EXERCISE AIM:
Among the entries below, how many lines contain the string "style"? Only the number is wanted.
(DATA EXTRACTS)
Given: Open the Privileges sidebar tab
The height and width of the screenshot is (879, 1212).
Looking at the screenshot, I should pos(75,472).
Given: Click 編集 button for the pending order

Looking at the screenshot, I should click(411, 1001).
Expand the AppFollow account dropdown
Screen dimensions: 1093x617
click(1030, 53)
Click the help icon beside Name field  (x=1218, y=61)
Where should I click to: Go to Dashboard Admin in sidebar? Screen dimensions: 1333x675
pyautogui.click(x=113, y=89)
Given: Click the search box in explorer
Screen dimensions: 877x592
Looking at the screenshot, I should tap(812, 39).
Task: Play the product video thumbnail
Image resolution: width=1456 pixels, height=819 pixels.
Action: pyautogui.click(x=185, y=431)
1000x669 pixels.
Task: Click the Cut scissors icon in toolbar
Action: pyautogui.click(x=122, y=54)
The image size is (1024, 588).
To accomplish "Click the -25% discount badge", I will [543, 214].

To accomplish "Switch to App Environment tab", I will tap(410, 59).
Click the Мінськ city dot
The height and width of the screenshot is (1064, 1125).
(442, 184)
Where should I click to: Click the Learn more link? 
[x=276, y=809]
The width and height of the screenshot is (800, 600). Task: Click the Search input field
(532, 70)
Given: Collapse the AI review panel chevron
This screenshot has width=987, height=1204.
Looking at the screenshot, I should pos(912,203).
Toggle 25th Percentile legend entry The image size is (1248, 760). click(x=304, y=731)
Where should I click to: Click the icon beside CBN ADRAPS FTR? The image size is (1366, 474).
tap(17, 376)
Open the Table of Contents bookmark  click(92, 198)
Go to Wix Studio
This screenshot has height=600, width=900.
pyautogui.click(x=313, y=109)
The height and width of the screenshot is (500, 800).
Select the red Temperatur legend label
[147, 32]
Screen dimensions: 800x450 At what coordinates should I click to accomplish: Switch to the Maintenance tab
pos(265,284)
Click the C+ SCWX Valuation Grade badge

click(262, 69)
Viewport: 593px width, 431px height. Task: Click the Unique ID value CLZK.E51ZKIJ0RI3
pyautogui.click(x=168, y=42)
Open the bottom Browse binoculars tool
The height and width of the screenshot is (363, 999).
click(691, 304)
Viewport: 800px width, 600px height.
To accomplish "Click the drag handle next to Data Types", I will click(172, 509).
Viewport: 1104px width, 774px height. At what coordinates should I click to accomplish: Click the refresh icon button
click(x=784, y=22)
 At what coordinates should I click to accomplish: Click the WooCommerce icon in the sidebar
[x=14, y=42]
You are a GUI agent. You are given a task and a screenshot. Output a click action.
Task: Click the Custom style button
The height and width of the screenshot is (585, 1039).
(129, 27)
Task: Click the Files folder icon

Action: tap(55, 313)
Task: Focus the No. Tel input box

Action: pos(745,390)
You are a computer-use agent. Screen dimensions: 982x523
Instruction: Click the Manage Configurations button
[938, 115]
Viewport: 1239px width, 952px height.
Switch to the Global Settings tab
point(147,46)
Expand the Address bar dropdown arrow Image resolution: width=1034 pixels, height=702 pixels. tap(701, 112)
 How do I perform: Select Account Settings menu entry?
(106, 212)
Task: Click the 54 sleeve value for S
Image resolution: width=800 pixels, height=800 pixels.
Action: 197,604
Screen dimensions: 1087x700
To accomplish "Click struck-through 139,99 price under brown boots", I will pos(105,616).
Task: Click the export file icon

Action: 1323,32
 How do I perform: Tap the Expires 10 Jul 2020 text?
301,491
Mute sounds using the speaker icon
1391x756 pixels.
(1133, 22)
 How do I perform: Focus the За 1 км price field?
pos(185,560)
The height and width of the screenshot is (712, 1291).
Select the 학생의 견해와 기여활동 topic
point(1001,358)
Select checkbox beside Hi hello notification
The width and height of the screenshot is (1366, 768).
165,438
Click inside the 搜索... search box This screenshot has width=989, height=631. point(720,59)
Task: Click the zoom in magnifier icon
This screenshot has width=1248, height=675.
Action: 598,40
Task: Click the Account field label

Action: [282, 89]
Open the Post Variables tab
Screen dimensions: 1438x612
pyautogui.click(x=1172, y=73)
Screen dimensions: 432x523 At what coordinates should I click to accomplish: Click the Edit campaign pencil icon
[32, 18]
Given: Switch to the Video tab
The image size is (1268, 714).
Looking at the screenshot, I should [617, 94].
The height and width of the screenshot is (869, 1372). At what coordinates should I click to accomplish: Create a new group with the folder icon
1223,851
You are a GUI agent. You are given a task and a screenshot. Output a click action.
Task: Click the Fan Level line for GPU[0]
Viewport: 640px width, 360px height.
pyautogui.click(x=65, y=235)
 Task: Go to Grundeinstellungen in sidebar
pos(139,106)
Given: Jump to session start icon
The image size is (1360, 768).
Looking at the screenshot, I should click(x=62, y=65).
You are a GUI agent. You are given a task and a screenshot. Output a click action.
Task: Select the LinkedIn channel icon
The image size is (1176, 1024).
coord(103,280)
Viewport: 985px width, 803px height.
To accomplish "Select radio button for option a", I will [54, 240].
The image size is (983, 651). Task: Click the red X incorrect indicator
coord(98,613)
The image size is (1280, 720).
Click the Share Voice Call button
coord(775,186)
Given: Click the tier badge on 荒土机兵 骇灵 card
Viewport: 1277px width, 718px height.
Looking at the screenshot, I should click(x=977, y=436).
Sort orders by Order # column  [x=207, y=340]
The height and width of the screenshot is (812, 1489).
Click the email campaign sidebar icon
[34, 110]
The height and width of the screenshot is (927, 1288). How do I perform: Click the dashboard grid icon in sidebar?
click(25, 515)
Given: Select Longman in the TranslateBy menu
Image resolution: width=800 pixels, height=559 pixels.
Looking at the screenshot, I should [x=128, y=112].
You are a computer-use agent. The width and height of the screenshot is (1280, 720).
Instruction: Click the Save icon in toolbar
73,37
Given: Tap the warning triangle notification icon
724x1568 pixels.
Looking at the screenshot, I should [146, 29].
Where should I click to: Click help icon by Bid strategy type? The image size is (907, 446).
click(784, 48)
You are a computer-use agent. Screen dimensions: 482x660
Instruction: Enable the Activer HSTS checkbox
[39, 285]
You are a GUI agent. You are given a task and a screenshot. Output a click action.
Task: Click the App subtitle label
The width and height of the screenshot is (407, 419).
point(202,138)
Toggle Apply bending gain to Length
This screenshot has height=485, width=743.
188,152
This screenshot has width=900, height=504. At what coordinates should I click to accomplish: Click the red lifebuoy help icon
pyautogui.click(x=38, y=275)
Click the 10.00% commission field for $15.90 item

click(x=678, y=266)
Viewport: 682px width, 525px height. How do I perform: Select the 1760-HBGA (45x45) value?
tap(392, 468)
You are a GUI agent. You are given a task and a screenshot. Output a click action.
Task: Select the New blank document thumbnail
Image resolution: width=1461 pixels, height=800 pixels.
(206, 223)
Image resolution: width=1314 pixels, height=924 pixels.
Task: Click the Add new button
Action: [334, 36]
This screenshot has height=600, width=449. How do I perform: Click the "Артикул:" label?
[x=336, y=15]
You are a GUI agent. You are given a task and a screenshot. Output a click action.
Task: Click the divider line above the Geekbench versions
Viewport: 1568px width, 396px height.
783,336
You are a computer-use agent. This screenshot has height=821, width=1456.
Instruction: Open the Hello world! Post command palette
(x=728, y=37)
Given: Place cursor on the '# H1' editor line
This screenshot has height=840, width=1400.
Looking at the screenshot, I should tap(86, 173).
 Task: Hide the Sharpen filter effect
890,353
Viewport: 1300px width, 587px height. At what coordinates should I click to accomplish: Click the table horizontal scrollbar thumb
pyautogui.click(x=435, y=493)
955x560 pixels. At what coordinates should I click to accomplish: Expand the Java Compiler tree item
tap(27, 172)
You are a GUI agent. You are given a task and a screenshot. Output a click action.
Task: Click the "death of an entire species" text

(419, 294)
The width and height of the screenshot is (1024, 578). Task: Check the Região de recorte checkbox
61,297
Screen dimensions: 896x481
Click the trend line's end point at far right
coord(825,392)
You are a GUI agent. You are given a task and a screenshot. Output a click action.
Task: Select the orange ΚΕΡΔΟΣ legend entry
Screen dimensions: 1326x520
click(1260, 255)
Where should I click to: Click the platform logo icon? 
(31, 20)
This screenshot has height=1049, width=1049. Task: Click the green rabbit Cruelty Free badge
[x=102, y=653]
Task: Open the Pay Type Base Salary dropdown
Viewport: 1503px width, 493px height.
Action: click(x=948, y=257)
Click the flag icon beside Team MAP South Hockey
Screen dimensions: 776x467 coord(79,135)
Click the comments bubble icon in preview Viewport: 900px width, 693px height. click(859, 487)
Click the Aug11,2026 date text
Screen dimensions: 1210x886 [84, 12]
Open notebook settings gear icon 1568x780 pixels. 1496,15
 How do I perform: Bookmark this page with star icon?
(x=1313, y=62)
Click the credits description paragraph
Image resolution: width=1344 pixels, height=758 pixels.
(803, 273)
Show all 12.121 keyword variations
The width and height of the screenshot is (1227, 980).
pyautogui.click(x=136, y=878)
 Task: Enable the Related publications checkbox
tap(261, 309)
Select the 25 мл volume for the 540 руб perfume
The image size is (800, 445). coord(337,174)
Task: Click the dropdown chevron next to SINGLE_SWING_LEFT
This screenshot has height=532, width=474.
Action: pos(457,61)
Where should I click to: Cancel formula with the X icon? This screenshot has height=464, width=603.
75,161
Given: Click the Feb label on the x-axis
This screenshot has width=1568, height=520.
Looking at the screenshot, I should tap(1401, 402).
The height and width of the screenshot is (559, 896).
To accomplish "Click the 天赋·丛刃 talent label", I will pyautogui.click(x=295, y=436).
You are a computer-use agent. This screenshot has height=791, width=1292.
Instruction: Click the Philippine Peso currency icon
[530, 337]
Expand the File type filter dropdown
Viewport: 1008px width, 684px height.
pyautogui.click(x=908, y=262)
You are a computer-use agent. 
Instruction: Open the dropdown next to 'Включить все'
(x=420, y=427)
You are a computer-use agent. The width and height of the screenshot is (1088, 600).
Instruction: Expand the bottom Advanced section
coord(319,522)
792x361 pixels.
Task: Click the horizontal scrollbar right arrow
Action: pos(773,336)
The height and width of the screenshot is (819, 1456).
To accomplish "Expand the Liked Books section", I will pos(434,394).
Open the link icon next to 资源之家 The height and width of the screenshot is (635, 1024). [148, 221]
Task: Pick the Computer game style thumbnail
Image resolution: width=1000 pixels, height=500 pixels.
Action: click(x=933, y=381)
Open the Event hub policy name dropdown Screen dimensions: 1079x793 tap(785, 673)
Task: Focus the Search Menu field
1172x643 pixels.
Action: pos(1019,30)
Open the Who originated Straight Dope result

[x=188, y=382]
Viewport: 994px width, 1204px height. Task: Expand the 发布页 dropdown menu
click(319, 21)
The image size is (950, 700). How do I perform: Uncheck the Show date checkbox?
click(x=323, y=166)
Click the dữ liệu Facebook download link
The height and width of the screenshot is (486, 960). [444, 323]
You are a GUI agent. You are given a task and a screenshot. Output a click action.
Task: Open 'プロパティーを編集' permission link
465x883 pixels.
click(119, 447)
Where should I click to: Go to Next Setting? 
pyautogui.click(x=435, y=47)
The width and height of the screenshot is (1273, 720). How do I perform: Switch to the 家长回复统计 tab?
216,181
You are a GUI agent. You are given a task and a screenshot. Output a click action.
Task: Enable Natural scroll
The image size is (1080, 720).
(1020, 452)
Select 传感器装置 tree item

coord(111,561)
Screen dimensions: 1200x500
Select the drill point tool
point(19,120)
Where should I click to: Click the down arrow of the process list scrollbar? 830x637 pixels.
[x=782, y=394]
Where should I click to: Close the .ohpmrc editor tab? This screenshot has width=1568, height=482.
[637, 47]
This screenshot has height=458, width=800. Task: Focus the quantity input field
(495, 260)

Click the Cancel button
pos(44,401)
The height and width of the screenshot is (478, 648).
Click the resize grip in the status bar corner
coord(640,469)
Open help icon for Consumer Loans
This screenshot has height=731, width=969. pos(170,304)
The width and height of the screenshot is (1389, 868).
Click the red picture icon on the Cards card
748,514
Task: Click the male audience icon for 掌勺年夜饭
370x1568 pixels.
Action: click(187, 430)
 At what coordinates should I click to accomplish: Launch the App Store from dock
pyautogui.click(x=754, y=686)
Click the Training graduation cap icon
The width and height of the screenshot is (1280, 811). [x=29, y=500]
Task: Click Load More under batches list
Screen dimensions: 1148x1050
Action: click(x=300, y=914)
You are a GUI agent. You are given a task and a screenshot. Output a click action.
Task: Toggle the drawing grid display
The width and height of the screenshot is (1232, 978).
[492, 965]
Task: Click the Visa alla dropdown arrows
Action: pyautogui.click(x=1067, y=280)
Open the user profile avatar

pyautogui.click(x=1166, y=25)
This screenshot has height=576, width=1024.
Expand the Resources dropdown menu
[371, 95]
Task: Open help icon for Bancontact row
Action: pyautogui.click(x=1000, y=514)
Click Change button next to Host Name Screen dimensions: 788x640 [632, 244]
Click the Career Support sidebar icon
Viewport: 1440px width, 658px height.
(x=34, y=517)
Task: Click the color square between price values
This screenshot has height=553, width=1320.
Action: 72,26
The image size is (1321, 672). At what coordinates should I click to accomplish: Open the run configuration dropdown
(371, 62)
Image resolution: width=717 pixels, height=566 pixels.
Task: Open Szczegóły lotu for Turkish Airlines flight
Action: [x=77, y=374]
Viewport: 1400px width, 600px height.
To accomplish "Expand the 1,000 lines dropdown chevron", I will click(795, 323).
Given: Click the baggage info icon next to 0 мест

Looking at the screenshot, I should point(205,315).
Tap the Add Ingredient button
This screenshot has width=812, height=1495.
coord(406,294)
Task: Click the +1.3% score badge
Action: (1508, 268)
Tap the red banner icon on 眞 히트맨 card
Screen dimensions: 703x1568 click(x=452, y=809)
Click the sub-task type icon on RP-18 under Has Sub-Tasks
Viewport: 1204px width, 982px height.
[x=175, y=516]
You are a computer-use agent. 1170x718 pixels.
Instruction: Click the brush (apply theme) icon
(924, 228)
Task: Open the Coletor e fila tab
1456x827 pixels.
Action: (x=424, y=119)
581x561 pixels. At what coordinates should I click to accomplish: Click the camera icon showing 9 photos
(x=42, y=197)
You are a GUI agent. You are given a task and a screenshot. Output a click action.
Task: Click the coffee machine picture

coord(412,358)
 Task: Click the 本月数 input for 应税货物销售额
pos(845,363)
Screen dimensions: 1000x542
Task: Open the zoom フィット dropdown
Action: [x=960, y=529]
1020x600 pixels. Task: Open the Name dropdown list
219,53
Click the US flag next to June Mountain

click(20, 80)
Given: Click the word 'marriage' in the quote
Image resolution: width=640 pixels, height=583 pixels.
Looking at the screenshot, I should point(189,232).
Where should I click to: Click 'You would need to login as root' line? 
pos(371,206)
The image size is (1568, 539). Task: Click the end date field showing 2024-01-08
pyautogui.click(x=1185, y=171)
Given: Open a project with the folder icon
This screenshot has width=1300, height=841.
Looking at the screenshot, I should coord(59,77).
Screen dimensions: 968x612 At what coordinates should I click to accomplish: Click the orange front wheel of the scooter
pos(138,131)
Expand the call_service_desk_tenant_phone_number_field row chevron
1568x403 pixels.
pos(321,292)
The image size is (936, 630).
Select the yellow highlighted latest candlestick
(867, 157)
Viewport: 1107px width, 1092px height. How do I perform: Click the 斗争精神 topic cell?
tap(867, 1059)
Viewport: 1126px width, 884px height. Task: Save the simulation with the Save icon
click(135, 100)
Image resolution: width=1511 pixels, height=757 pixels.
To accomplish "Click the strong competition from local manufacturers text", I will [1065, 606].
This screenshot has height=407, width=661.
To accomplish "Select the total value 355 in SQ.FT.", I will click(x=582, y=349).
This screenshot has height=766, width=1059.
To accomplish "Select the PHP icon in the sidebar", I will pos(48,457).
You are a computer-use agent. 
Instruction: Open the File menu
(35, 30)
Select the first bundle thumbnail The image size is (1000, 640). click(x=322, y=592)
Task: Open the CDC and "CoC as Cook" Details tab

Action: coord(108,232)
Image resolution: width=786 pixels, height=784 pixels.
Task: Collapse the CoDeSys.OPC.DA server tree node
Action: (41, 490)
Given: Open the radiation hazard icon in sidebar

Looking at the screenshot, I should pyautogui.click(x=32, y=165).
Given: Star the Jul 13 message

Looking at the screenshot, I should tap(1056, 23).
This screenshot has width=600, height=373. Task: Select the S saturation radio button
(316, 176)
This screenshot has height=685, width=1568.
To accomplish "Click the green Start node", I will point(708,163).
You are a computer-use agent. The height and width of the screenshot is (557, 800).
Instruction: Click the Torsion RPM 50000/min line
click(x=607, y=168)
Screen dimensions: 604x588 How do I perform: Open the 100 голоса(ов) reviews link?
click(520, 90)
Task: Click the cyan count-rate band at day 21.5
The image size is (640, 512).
(End DATA EXTRACTS)
RESPONSE TO THIS EXERCISE:
2